The vehicle inventory “confirms that beyond the known production bottleneck, there may also be a serious demand issue,” Deutsche Bank analyst Emmanuel Rosner wrote in a note.
Tesla has faced intense competition in China from local players including market leader BYD – which overtook the U.S. company as the world’s largest EV maker in the fourth quarter – and new entrant Xiaomi.
The market value of Xiaomi, a smartphone and appliance maker, jumped by as much as $4 billion on Tuesday with the release of its sporty debut car, an EV priced lower than Tesla’s Model 3.
Tesla managed to steer ahead of BYD, which sold about 300,000 battery-electric vehicles (BEV) in the quarter.
Still, the Chinese carmaker backed by Warren Buffett posted a 13 per cent increase in BEV sales globally in the first quarter from a year earlier. Hyundai Motor said sales of its Ioniq 5 and Ioniq 6 electric vehicles jumped by nearly 80 per cent to 10,468 units in the United States in the first quarter.
Gene Munster, managing partner at Deepwater Asset Management, called the quarter “ugly” for Tesla, blaming high interest rates and cooling excitement around EVs. He remained upbeat, however, on the company’s long-term prospects.
CEO Musk’s persona, his tilt to right-wing politics and his polarizing public statements are also turning away some potential Tesla customers in the United States, according to surveys and experts.

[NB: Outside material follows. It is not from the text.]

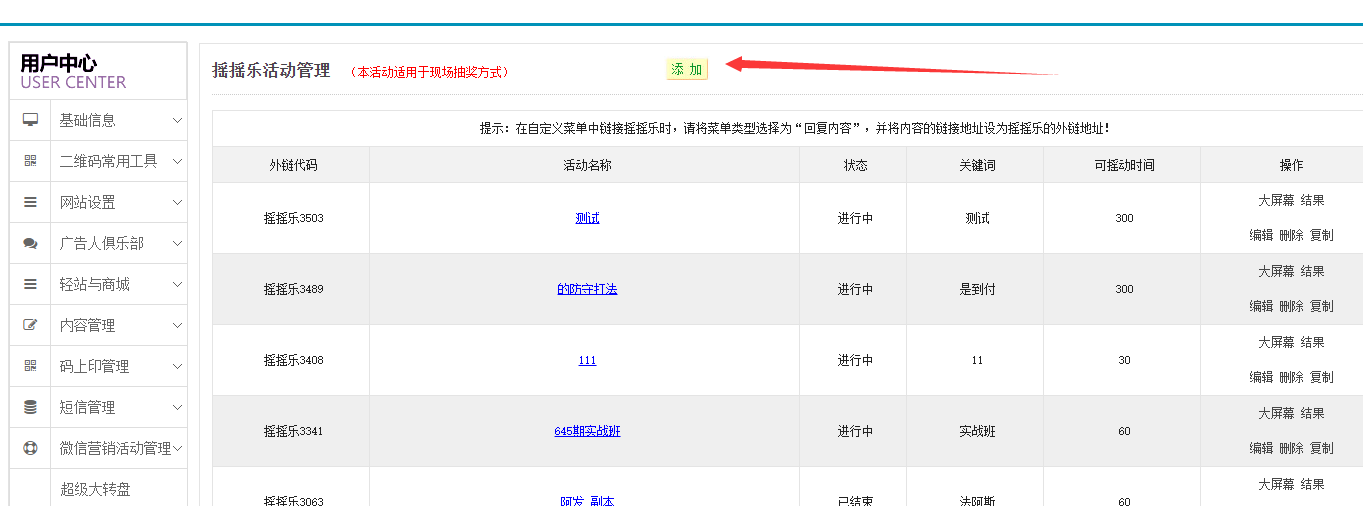
Task: Click the lifebuoy icon beside 微信营销活动管理
Action: click(x=30, y=448)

Tesla separately faces a host of its own image problems, including lawsuits and investigations involving its Autopilot driver-assistance system and allegations, first reported by Reuters, that it rigged the in-dash driving-range estimates in its cars. Reuters reported in December that the automaker blamed drivers for chronic failures of suspension and steering parts it long knew were defective.
Tesla called the report on suspension problems “wildly misleading” and has blamed drivers for not watching the road when their cars crash on Autopilot. The automaker has said it is not aware that any ongoing investigation has found wrongdoing.
Wedbush Securities analyst Dan Ives called Tuesday’s results “an unmitigated disaster” and termed them a seminal moment for Tesla.
“This was a train wreck into a brick wall quarter for Musk & Co,” he wrote in a research note.
In January, Tesla also warned of “notably lower” sales growth this year as it focuses on the production of its next-generation electric vehicle.
Tesla delivered 369,783 Model 3 and Model Ys, and about 17,000 vehicles of other models, including Model S sedan, Cybertruck and Model X premium SUV.
Meanwhile, California-based EV maker Rivian reported stronger-than-expected quarterly vehicle deliveries, but the stock was pulled down by Tesla’s results and worries about demand, according to analysts.